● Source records
==========
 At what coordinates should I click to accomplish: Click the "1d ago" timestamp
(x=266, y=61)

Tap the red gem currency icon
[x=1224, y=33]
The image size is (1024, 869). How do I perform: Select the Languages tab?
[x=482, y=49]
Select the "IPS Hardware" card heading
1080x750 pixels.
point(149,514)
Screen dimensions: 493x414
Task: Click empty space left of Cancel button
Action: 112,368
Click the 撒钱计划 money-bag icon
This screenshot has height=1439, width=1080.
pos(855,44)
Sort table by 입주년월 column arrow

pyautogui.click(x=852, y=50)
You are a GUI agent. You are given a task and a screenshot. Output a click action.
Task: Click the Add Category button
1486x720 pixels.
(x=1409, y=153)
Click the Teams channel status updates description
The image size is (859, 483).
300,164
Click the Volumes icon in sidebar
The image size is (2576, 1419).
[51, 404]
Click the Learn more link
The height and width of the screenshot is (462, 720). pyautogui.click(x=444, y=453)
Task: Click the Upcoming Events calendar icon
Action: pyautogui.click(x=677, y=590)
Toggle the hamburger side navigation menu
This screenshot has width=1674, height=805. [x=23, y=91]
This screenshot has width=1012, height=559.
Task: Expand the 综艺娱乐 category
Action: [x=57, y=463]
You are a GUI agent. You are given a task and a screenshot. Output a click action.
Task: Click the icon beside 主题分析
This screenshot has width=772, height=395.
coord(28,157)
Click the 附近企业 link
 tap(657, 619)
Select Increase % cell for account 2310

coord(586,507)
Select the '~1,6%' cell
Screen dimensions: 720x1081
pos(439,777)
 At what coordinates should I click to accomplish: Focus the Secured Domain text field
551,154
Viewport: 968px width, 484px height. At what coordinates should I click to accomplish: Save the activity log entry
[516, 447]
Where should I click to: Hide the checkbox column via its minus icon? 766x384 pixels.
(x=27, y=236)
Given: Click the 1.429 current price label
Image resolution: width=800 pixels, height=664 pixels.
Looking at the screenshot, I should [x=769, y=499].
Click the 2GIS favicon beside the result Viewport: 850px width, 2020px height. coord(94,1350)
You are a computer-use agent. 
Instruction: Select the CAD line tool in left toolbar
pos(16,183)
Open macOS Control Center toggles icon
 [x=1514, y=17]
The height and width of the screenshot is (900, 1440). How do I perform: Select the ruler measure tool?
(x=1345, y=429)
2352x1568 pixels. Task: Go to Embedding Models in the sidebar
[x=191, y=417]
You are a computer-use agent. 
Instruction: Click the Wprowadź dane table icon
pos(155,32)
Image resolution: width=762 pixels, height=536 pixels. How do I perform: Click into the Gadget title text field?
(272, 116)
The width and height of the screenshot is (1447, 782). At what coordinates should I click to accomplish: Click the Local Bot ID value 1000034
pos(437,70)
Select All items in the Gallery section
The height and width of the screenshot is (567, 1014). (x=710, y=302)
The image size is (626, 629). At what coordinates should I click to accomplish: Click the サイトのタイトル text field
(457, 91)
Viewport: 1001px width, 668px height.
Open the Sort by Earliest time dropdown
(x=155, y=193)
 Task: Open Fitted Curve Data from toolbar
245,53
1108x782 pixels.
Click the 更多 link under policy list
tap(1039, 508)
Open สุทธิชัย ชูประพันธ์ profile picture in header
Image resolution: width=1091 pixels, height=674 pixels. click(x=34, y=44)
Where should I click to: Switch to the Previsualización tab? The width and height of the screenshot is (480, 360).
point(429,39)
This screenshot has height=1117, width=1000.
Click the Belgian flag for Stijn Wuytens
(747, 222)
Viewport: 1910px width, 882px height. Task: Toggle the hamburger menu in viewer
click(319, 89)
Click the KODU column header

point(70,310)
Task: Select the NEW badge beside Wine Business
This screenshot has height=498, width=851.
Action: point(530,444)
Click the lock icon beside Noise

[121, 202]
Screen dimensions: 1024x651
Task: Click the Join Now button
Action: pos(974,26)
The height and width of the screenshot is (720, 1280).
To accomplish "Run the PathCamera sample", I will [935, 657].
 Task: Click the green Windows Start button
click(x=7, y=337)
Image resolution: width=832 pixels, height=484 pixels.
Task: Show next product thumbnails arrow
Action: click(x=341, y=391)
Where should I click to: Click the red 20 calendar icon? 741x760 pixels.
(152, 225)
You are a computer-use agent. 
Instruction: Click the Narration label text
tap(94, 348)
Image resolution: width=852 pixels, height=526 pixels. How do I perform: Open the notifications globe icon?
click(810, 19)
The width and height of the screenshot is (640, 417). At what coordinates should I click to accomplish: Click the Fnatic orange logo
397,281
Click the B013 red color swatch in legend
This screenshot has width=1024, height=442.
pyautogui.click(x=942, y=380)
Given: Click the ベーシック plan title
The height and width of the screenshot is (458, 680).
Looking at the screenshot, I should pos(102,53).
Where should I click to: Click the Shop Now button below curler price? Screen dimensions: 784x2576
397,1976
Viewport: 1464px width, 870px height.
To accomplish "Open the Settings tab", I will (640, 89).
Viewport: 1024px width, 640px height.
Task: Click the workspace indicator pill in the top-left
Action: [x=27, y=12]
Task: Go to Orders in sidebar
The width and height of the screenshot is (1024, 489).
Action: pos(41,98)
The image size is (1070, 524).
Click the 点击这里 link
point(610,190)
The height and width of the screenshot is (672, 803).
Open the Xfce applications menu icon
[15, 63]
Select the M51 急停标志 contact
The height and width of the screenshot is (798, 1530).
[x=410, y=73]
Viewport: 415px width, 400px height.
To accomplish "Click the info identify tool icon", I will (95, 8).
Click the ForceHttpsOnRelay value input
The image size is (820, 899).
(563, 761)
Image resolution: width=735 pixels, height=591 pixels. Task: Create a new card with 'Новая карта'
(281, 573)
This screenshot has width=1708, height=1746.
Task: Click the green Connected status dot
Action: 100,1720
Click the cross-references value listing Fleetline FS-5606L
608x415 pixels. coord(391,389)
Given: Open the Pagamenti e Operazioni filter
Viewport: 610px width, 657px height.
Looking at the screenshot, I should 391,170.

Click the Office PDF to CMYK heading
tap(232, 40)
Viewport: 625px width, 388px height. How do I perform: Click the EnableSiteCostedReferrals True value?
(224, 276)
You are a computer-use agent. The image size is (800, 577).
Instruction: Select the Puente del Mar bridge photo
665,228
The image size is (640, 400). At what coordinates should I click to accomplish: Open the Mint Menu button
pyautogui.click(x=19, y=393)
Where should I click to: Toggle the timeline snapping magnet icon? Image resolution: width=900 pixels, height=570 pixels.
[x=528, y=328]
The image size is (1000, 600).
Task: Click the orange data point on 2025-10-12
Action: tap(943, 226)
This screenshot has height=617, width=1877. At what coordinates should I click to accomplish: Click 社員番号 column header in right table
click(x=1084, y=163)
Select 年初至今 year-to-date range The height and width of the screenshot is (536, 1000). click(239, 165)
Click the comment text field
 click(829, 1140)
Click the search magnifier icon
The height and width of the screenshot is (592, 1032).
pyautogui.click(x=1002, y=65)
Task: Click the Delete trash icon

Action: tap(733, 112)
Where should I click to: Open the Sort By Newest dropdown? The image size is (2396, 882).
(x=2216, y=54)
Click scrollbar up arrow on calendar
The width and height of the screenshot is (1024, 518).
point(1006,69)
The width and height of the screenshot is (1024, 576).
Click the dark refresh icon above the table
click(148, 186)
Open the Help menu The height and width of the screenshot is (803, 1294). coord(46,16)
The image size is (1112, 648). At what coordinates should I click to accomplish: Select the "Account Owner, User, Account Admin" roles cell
==========
● PROBLEM
Each record is to be given again in full, exactly as it reads.

● YOUR SOLUTION
 At what coordinates should I click to accomplish: Click the "1d ago" timestamp
(x=266, y=61)

Tap the red gem currency icon
[x=1224, y=33]
The image size is (1024, 869). How do I perform: Select the Languages tab?
[x=482, y=49]
Select the "IPS Hardware" card heading
1080x750 pixels.
point(149,514)
Screen dimensions: 493x414
Task: Click empty space left of Cancel button
Action: 112,368
Click the 撒钱计划 money-bag icon
This screenshot has height=1439, width=1080.
pos(855,44)
Sort table by 입주년월 column arrow

pyautogui.click(x=852, y=50)
You are a GUI agent. You are given a task and a screenshot. Output a click action.
Task: Click the Add Category button
1486x720 pixels.
(x=1409, y=153)
Click the Teams channel status updates description
The image size is (859, 483).
300,164
Click the Volumes icon in sidebar
The image size is (2576, 1419).
[51, 404]
Click the Learn more link
The height and width of the screenshot is (462, 720). pyautogui.click(x=444, y=453)
Task: Click the Upcoming Events calendar icon
Action: pyautogui.click(x=677, y=590)
Toggle the hamburger side navigation menu
This screenshot has width=1674, height=805. [x=23, y=91]
This screenshot has width=1012, height=559.
Task: Expand the 综艺娱乐 category
Action: [x=57, y=463]
You are a GUI agent. You are given a task and a screenshot. Output a click action.
Task: Click the icon beside 主题分析
This screenshot has width=772, height=395.
coord(28,157)
Click the 附近企业 link
 tap(657, 619)
Select Increase % cell for account 2310

coord(586,507)
Select the '~1,6%' cell
Screen dimensions: 720x1081
pos(439,777)
 At what coordinates should I click to accomplish: Focus the Secured Domain text field
551,154
Viewport: 968px width, 484px height. At what coordinates should I click to accomplish: Save the activity log entry
[516, 447]
Where should I click to: Hide the checkbox column via its minus icon? 766x384 pixels.
(x=27, y=236)
Given: Click the 1.429 current price label
Image resolution: width=800 pixels, height=664 pixels.
Looking at the screenshot, I should [x=769, y=499].
Click the 2GIS favicon beside the result Viewport: 850px width, 2020px height. coord(94,1350)
You are a computer-use agent. 
Instruction: Select the CAD line tool in left toolbar
pos(16,183)
Open macOS Control Center toggles icon
 [x=1514, y=17]
The height and width of the screenshot is (900, 1440). How do I perform: Select the ruler measure tool?
(x=1345, y=429)
2352x1568 pixels. Task: Go to Embedding Models in the sidebar
[x=191, y=417]
You are a computer-use agent. 
Instruction: Click the Wprowadź dane table icon
pos(155,32)
Image resolution: width=762 pixels, height=536 pixels. How do I perform: Click into the Gadget title text field?
(272, 116)
The width and height of the screenshot is (1447, 782). At what coordinates should I click to accomplish: Click the Local Bot ID value 1000034
pos(437,70)
Select All items in the Gallery section
The height and width of the screenshot is (567, 1014). (x=710, y=302)
The image size is (626, 629). At what coordinates should I click to accomplish: Click the サイトのタイトル text field
(457, 91)
Viewport: 1001px width, 668px height.
Open the Sort by Earliest time dropdown
(x=155, y=193)
 Task: Open Fitted Curve Data from toolbar
245,53
1108x782 pixels.
Click the 更多 link under policy list
tap(1039, 508)
Open สุทธิชัย ชูประพันธ์ profile picture in header
Image resolution: width=1091 pixels, height=674 pixels. click(x=34, y=44)
Where should I click to: Switch to the Previsualización tab? The width and height of the screenshot is (480, 360).
point(429,39)
This screenshot has height=1117, width=1000.
Click the Belgian flag for Stijn Wuytens
(747, 222)
Viewport: 1910px width, 882px height. Task: Toggle the hamburger menu in viewer
click(319, 89)
Click the KODU column header

point(70,310)
Task: Select the NEW badge beside Wine Business
This screenshot has height=498, width=851.
Action: point(530,444)
Click the lock icon beside Noise

[121, 202]
Screen dimensions: 1024x651
Task: Click the Join Now button
Action: pos(974,26)
The height and width of the screenshot is (720, 1280).
To accomplish "Run the PathCamera sample", I will [935, 657].
 Task: Click the green Windows Start button
click(x=7, y=337)
Image resolution: width=832 pixels, height=484 pixels.
Task: Show next product thumbnails arrow
Action: click(x=341, y=391)
Where should I click to: Click the red 20 calendar icon? 741x760 pixels.
(152, 225)
You are a computer-use agent. 
Instruction: Click the Narration label text
tap(94, 348)
Image resolution: width=852 pixels, height=526 pixels. How do I perform: Open the notifications globe icon?
click(810, 19)
The width and height of the screenshot is (640, 417). At what coordinates should I click to accomplish: Click the Fnatic orange logo
397,281
Click the B013 red color swatch in legend
This screenshot has width=1024, height=442.
pyautogui.click(x=942, y=380)
Given: Click the ベーシック plan title
The height and width of the screenshot is (458, 680).
Looking at the screenshot, I should pos(102,53).
Where should I click to: Click the Shop Now button below curler price? Screen dimensions: 784x2576
397,1976
Viewport: 1464px width, 870px height.
To accomplish "Open the Settings tab", I will (640, 89).
Viewport: 1024px width, 640px height.
Task: Click the workspace indicator pill in the top-left
Action: [x=27, y=12]
Task: Go to Orders in sidebar
The width and height of the screenshot is (1024, 489).
Action: pos(41,98)
The image size is (1070, 524).
Click the 点击这里 link
point(610,190)
The height and width of the screenshot is (672, 803).
Open the Xfce applications menu icon
[15, 63]
Select the M51 急停标志 contact
The height and width of the screenshot is (798, 1530).
[x=410, y=73]
Viewport: 415px width, 400px height.
To accomplish "Click the info identify tool icon", I will (95, 8).
Click the ForceHttpsOnRelay value input
The image size is (820, 899).
(563, 761)
Image resolution: width=735 pixels, height=591 pixels. Task: Create a new card with 'Новая карта'
(281, 573)
This screenshot has width=1708, height=1746.
Task: Click the green Connected status dot
Action: 100,1720
Click the cross-references value listing Fleetline FS-5606L
608x415 pixels. coord(391,389)
Given: Open the Pagamenti e Operazioni filter
Viewport: 610px width, 657px height.
Looking at the screenshot, I should 391,170.

Click the Office PDF to CMYK heading
tap(232, 40)
Viewport: 625px width, 388px height. How do I perform: Click the EnableSiteCostedReferrals True value?
(224, 276)
You are a computer-use agent. The image size is (800, 577).
Instruction: Select the Puente del Mar bridge photo
665,228
The image size is (640, 400). At what coordinates should I click to accomplish: Open the Mint Menu button
pyautogui.click(x=19, y=393)
Where should I click to: Toggle the timeline snapping magnet icon? Image resolution: width=900 pixels, height=570 pixels.
[x=528, y=328]
The image size is (1000, 600).
Task: Click the orange data point on 2025-10-12
Action: tap(943, 226)
This screenshot has height=617, width=1877. At what coordinates should I click to accomplish: Click 社員番号 column header in right table
click(x=1084, y=163)
Select 年初至今 year-to-date range The height and width of the screenshot is (536, 1000). click(239, 165)
Click the comment text field
 click(829, 1140)
Click the search magnifier icon
The height and width of the screenshot is (592, 1032).
pyautogui.click(x=1002, y=65)
Task: Click the Delete trash icon

Action: tap(733, 112)
Where should I click to: Open the Sort By Newest dropdown? The image size is (2396, 882).
(x=2216, y=54)
Click scrollbar up arrow on calendar
The width and height of the screenshot is (1024, 518).
point(1006,69)
The width and height of the screenshot is (1024, 576).
Click the dark refresh icon above the table
click(148, 186)
Open the Help menu The height and width of the screenshot is (803, 1294). coord(46,16)
The image size is (1112, 648). At what coordinates should I click to accomplish: Select the "Account Owner, User, Account Admin" roles cell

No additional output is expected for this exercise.